BLU-RAY STREET DATE: MAY 21, 2024/KL STUDIO CLASSICS 

Tony Petrocelli may not be a great lawyer, but he played one on TV.  That is to say, his 1970 big-screen outing (now on Blu-ray from KL Studio Classics; this is the review!) may’ve been wrongfully declared guilty, but he won two television seasons on appeal.  That series, Petrocelli, ran from 1974 to 1976 on NBC, and even managed to retain lead actor Barry Newman in the title role.  But the character’s debut movie, director Sidney J. Furie’s The Lawyer, was never intended to be a large-scale pilot.

Truth be told, Petrocelli isn’t a great lawyer, whether on TV or the movie screen.  He spends much of the film trying to dig himself and his client out of a prison verdict he fails to prevent. The entirety of The Lawyer takes place in his current rural hometown, somewhere in the American southwest.  Despite being Harvard educated, there’ve been setbacks for ol’ Petrocelli, as he’s now reduced to dashing around the vast desert road in his small truck, often getting pulled over and/or parking tickets.  The guy exudes confidence both legitimate and feigned yet is always convincing.  We get the impression he’s not a bad lawyer by any stretch, even if he’s also something of a huckster.  (Twice he reminds his small, overworked staff, “Remember, you’re not getting paid for this work.  But that’s what makes it so valuable!”)  Barry Newman thoroughly owns this great role.

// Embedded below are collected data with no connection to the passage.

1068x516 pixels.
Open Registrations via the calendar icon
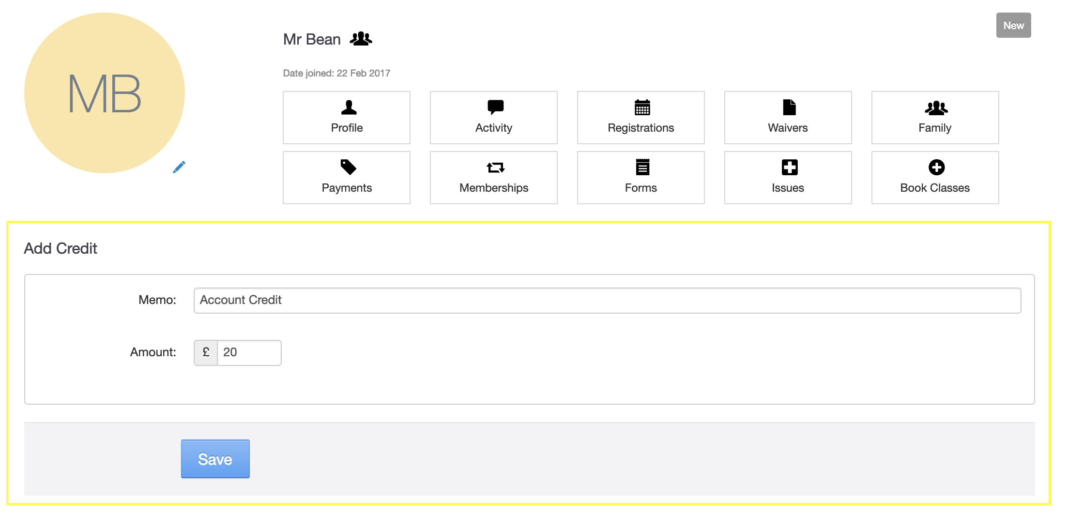click(642, 107)
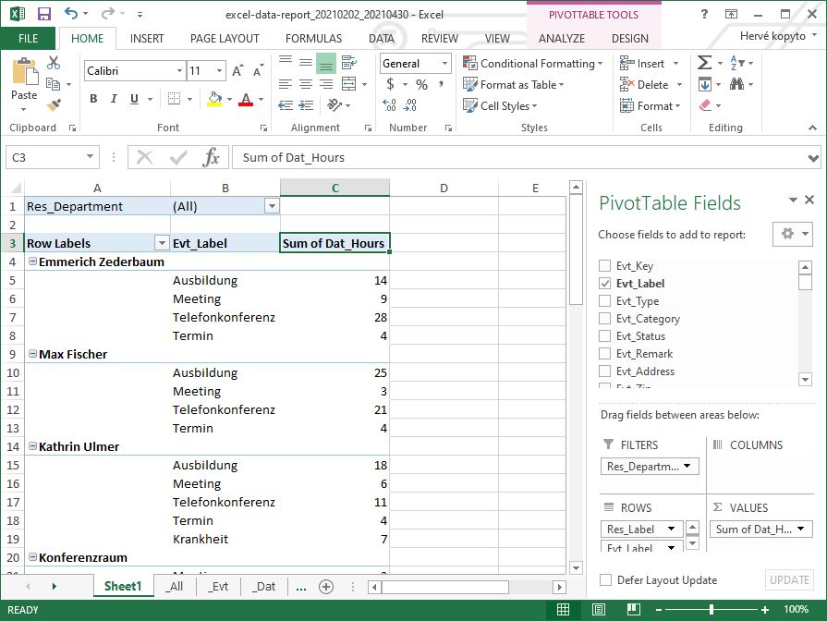
Task: Click the Insert Function fx icon
Action: pyautogui.click(x=212, y=157)
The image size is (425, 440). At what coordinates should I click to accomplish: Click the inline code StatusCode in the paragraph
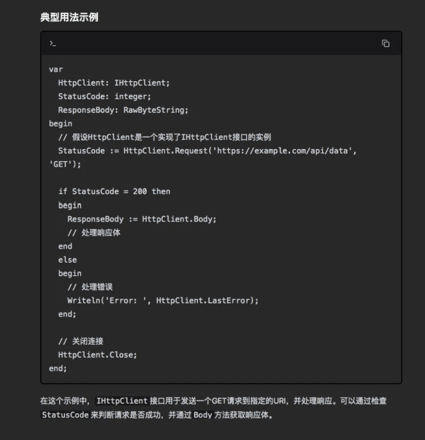tap(65, 415)
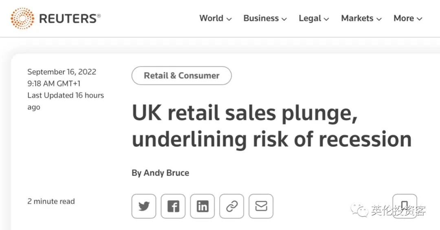The height and width of the screenshot is (230, 440).
Task: Click the WeChat watermark logo
Action: [361, 210]
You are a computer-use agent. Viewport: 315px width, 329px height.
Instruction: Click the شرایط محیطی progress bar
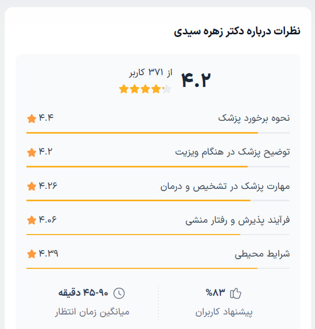[158, 268]
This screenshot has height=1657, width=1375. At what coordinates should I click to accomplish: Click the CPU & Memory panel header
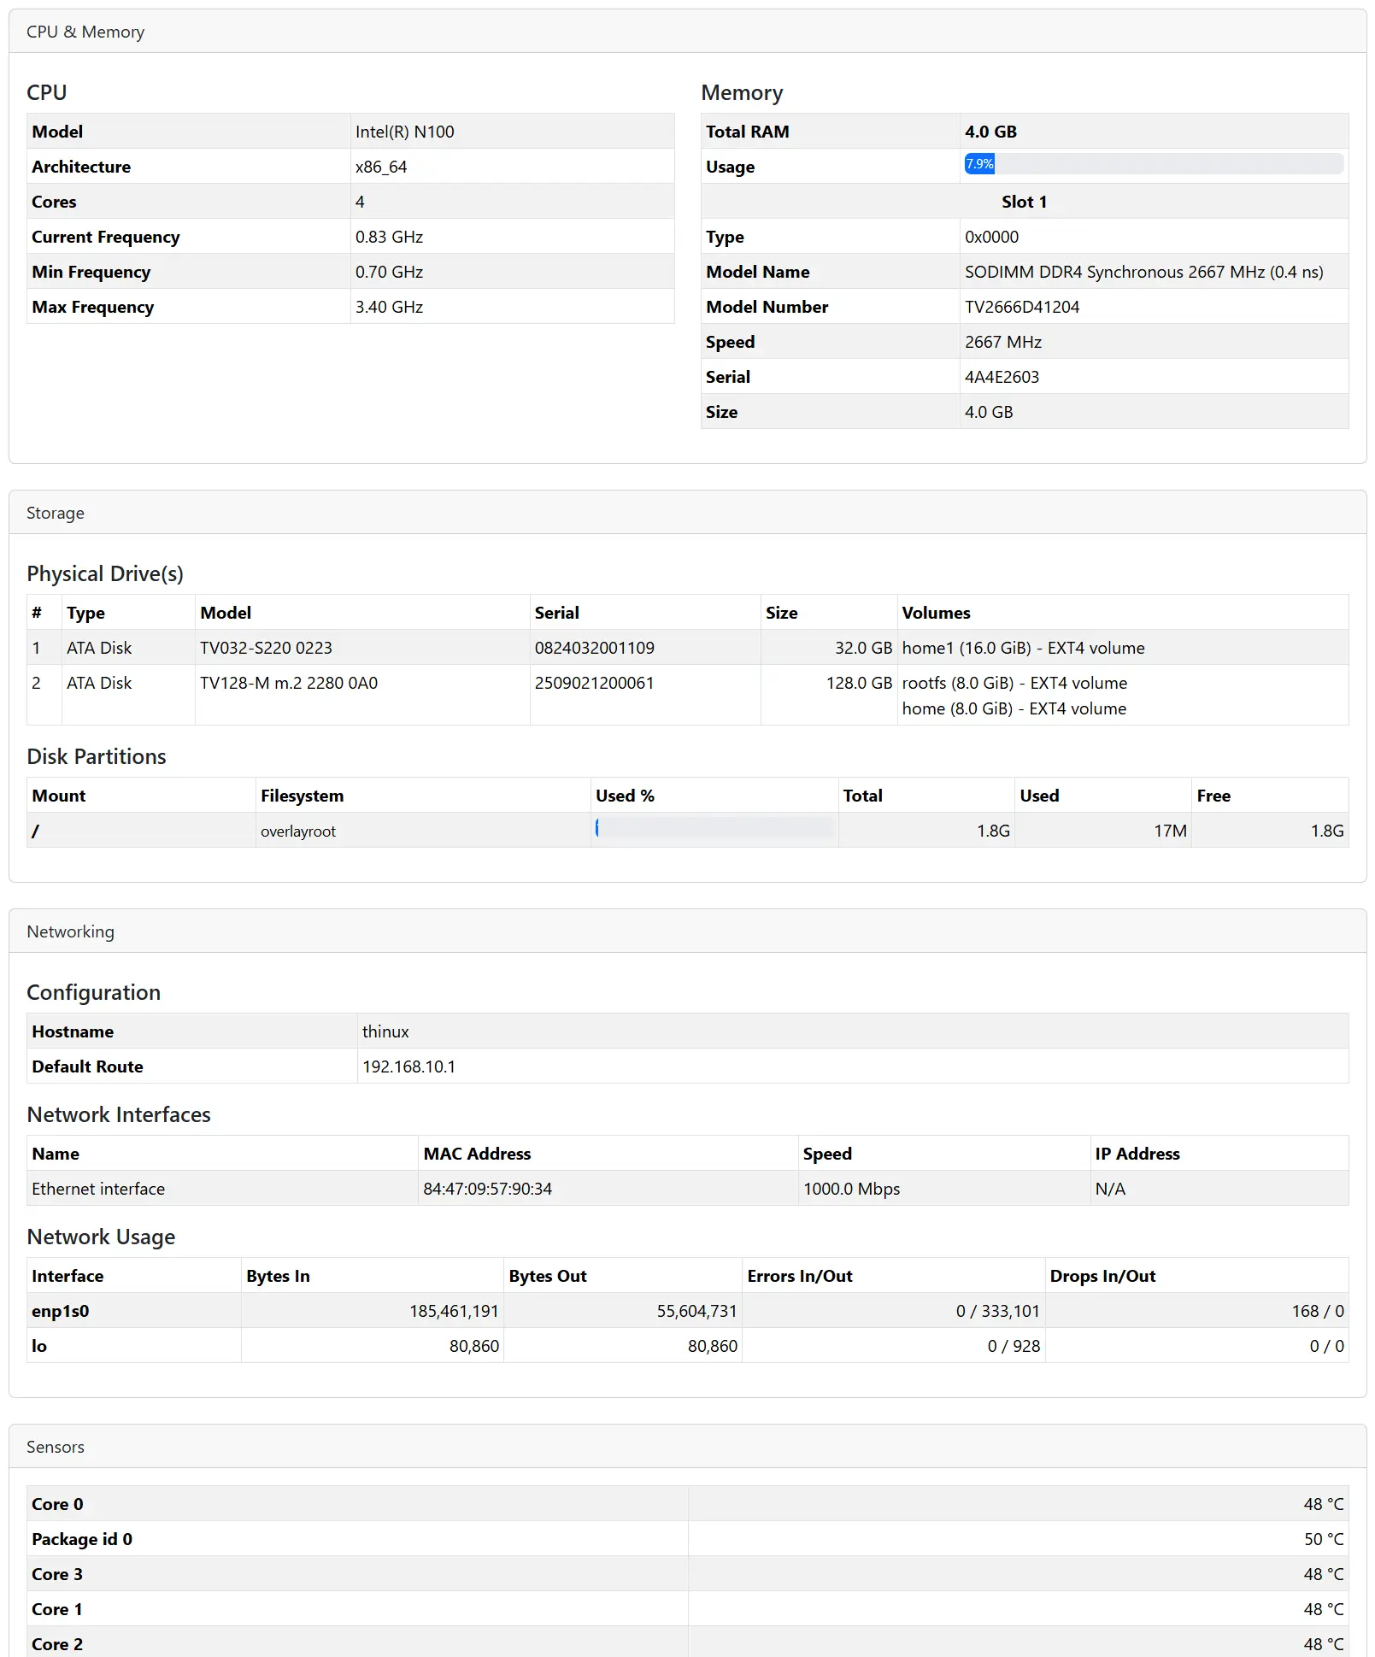pos(85,32)

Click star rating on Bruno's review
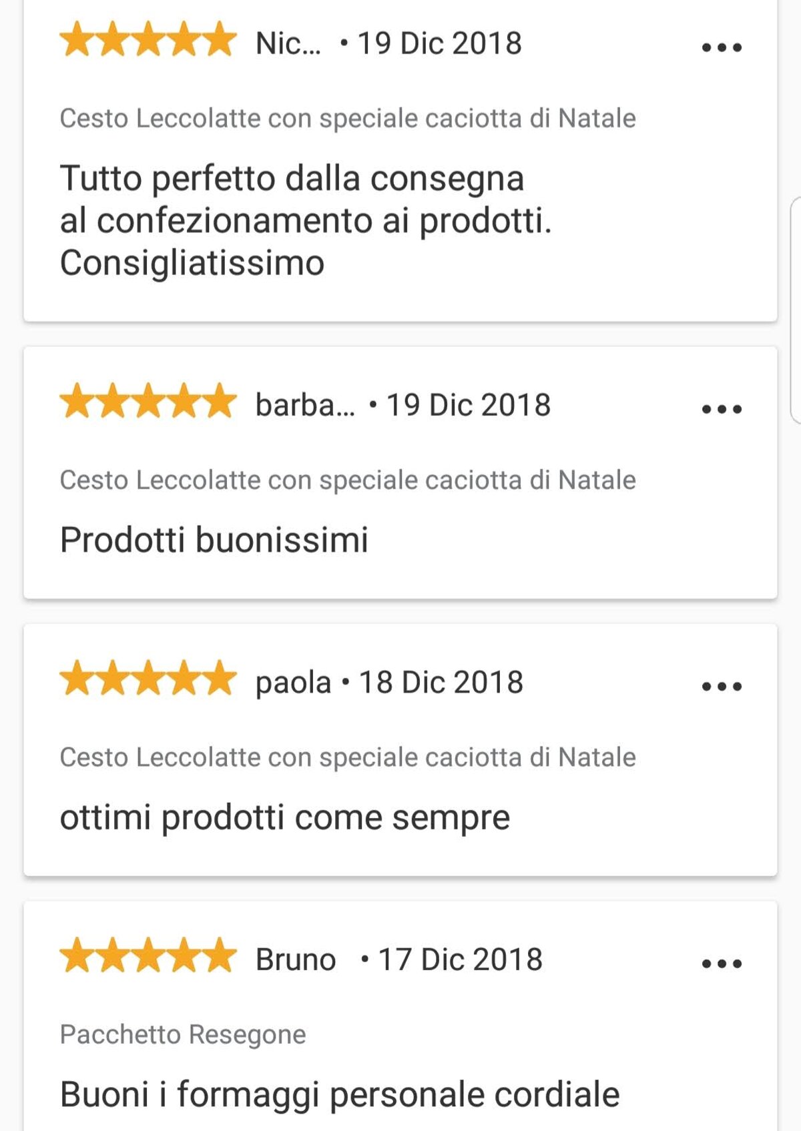(148, 956)
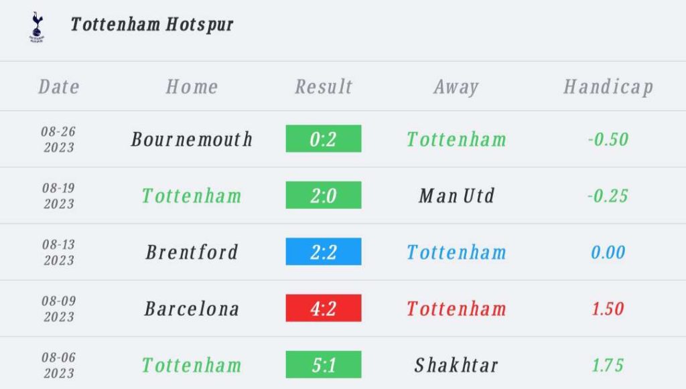Select the Shakhtar away team name
The height and width of the screenshot is (389, 686).
[456, 364]
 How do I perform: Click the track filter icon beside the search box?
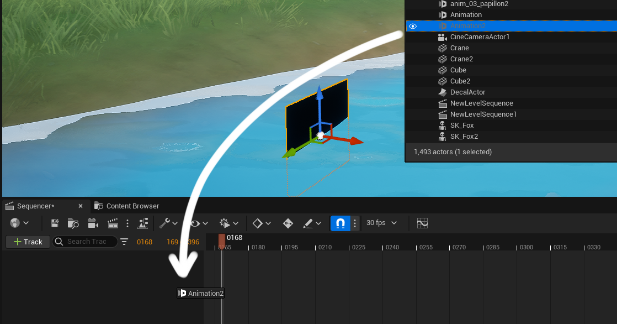tap(124, 242)
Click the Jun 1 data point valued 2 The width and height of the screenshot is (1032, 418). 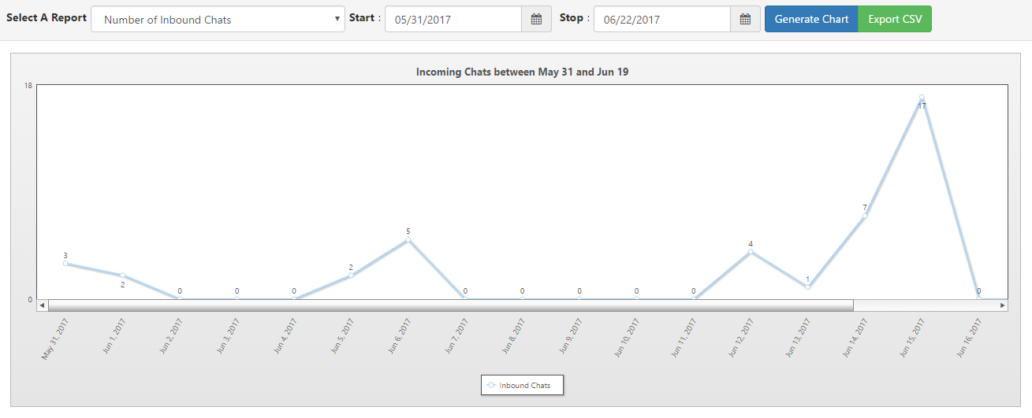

While The Lawyer feels overlong at 120 minutes and isn’t always as engaging as it needs to be, it edges out many a similarly themed legal thriller by being a character piece first and a procedural second.  As directed by Sidney J. Furie, the film’s tone is deceptively complex.  Furie, with the very necessary able assists by his great cast of lesser knowns, walks the tightrope of flippant humor and brutal murder all the way to the end.  The music is straight out of Love, American Style; the story (Petrocelli goes to the mat to defend a handsome young physician who’s being tried for murdering his wife in bed) is based on the Dr. Sam Sheppard case, which was defended by F. Lee Bailey (and is said to have inspired the TV series The Fugitive).  The dialogue is appealingly cutting but not false; the Rashomon-esque crime flashbacks are bluntly handled.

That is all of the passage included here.